To do | Retype the entries exactly. Include every line.

Material provided |
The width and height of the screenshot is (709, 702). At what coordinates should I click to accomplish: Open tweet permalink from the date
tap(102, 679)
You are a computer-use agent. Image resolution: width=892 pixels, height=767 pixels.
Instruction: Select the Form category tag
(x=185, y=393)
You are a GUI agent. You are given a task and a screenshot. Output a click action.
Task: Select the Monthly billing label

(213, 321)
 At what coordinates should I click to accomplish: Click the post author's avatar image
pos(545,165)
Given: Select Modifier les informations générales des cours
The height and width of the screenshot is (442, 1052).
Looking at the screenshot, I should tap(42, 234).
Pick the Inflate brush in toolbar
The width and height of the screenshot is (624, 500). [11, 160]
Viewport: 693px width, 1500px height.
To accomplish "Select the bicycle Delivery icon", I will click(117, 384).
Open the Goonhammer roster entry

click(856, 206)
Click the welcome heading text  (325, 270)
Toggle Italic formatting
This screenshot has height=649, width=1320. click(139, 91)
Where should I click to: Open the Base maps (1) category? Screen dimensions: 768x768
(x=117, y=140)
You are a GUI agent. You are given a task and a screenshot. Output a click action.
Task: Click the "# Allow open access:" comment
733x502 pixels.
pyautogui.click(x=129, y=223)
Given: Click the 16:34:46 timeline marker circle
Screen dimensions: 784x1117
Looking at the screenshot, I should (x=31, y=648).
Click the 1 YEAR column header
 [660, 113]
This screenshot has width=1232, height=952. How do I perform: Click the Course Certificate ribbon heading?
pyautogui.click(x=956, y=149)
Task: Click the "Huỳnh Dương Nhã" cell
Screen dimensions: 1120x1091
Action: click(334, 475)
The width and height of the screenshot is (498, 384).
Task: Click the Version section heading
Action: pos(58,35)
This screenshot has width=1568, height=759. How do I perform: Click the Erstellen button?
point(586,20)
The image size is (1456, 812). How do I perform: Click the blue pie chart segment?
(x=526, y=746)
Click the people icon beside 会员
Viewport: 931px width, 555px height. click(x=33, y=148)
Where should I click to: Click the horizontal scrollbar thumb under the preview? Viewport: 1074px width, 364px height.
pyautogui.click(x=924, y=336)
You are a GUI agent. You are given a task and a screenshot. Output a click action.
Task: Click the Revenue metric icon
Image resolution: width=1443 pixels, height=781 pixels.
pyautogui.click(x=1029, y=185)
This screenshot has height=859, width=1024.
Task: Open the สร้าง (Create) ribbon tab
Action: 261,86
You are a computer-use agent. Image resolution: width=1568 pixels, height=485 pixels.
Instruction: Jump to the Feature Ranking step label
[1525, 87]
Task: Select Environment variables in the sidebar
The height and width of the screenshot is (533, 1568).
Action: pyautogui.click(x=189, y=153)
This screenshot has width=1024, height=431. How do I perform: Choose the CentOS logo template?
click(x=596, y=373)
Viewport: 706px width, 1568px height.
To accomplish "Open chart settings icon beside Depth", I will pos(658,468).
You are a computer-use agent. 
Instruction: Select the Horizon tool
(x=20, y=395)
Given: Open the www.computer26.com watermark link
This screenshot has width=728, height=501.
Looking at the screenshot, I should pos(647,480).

Task answer |
The width and height of the screenshot is (709, 702). At what coordinates should I click to accomplish: Open tweet permalink from the date
tap(102, 679)
You are a computer-use agent. Image resolution: width=892 pixels, height=767 pixels.
Instruction: Select the Form category tag
(x=185, y=393)
You are a GUI agent. You are given a task and a screenshot. Output a click action.
Task: Select the Monthly billing label

(213, 321)
 At what coordinates should I click to accomplish: Click the post author's avatar image
pos(545,165)
Given: Select Modifier les informations générales des cours
The height and width of the screenshot is (442, 1052).
Looking at the screenshot, I should tap(42, 234).
Pick the Inflate brush in toolbar
The width and height of the screenshot is (624, 500). [11, 160]
Viewport: 693px width, 1500px height.
To accomplish "Select the bicycle Delivery icon", I will click(117, 384).
Open the Goonhammer roster entry

click(856, 206)
Click the welcome heading text  (325, 270)
Toggle Italic formatting
This screenshot has height=649, width=1320. click(139, 91)
Where should I click to: Open the Base maps (1) category? Screen dimensions: 768x768
(x=117, y=140)
You are a GUI agent. You are given a task and a screenshot. Output a click action.
Task: Click the "# Allow open access:" comment
733x502 pixels.
pyautogui.click(x=129, y=223)
Given: Click the 16:34:46 timeline marker circle
Screen dimensions: 784x1117
Looking at the screenshot, I should (x=31, y=648).
Click the 1 YEAR column header
 [660, 113]
This screenshot has width=1232, height=952. How do I perform: Click the Course Certificate ribbon heading?
pyautogui.click(x=956, y=149)
Task: Click the "Huỳnh Dương Nhã" cell
Screen dimensions: 1120x1091
Action: click(334, 475)
The width and height of the screenshot is (498, 384).
Task: Click the Version section heading
Action: pos(58,35)
This screenshot has width=1568, height=759. How do I perform: Click the Erstellen button?
point(586,20)
The image size is (1456, 812). How do I perform: Click the blue pie chart segment?
(x=526, y=746)
Click the people icon beside 会员
Viewport: 931px width, 555px height. click(x=33, y=148)
Where should I click to: Click the horizontal scrollbar thumb under the preview? Viewport: 1074px width, 364px height.
pyautogui.click(x=924, y=336)
You are a GUI agent. You are given a task and a screenshot. Output a click action.
Task: Click the Revenue metric icon
Image resolution: width=1443 pixels, height=781 pixels.
pyautogui.click(x=1029, y=185)
This screenshot has height=859, width=1024.
Task: Open the สร้าง (Create) ribbon tab
Action: 261,86
You are a computer-use agent. Image resolution: width=1568 pixels, height=485 pixels.
Instruction: Jump to the Feature Ranking step label
[1525, 87]
Task: Select Environment variables in the sidebar
The height and width of the screenshot is (533, 1568).
Action: pyautogui.click(x=189, y=153)
This screenshot has width=1024, height=431. How do I perform: Choose the CentOS logo template?
click(x=596, y=373)
Viewport: 706px width, 1568px height.
To accomplish "Open chart settings icon beside Depth", I will pos(658,468).
You are a computer-use agent. 
Instruction: Select the Horizon tool
(x=20, y=395)
Given: Open the www.computer26.com watermark link
This screenshot has width=728, height=501.
Looking at the screenshot, I should pos(647,480).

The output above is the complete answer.